Dataset entries
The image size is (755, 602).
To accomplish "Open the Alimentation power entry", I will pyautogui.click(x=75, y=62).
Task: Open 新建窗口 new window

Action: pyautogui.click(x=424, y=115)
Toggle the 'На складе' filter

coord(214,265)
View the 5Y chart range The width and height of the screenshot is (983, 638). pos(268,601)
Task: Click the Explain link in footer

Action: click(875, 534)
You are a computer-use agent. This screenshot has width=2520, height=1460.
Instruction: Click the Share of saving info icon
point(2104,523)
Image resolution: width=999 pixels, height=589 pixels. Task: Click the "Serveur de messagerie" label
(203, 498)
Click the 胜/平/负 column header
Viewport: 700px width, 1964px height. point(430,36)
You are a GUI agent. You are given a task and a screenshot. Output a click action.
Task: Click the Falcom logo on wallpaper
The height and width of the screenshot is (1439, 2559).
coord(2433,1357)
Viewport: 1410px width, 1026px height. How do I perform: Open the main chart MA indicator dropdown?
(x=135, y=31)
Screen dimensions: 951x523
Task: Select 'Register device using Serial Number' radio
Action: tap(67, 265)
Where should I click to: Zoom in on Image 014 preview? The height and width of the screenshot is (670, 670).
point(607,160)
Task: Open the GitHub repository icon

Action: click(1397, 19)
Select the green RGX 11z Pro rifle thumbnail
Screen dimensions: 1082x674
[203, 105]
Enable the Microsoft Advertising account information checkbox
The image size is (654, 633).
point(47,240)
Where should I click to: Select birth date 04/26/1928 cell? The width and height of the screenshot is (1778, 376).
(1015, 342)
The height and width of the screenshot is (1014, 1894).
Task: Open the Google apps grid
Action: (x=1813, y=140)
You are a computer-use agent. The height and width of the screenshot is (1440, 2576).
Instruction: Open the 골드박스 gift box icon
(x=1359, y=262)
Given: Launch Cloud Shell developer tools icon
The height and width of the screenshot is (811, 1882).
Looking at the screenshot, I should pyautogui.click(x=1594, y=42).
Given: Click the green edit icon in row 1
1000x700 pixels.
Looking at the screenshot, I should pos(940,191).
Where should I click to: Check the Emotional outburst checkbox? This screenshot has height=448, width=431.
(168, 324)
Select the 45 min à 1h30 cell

- _Task instructions_:
Copy exactly the lines from the one containing "Given: Click the green edit icon in row 1" through the last line of the records, both included, and nothing else.

- _Answer for this exercise_:
Given: Click the green edit icon in row 1
1000x700 pixels.
Looking at the screenshot, I should pos(940,191).
Where should I click to: Check the Emotional outburst checkbox? This screenshot has height=448, width=431.
(168, 324)
Select the 45 min à 1h30 cell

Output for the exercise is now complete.